=== Begin Enclosure ===
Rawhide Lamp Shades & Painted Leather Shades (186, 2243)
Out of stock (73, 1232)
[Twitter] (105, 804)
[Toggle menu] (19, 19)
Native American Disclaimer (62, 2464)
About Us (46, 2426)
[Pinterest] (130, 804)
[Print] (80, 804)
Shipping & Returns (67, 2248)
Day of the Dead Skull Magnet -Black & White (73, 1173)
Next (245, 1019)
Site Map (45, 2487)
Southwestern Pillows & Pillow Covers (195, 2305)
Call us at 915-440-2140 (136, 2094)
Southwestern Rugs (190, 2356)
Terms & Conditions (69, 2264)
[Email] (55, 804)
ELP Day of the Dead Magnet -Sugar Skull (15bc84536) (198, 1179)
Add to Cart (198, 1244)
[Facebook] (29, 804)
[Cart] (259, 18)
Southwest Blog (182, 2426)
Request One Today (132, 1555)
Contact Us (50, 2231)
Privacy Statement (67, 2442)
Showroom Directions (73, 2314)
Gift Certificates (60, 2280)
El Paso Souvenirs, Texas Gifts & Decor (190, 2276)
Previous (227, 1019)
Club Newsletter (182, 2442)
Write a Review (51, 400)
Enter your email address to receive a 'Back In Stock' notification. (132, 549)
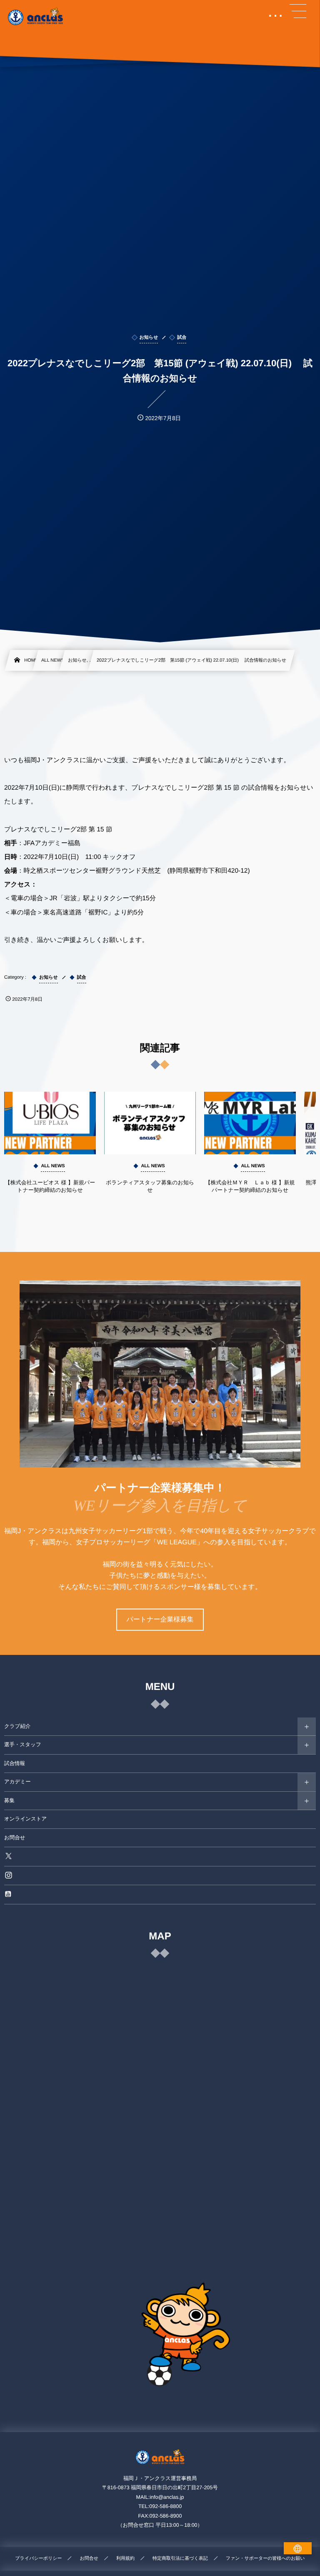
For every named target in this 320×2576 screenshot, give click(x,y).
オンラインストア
=== End Enclosure ===
=== Begin Enclosure ===
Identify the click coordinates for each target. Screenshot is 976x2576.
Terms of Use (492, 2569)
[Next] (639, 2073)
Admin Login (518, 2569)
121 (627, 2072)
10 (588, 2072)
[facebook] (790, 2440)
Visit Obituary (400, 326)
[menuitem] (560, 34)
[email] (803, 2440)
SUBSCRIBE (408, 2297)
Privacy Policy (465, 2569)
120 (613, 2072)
=== End Enclosure ===
* EXERCISE INSTRUCTIONS *
Return, from the data, each line that has the word "Southwestern" in it.

* RESPONSE *
Southwestern Pillows & Pillow Covers (195, 2305)
Southwestern Rugs (190, 2356)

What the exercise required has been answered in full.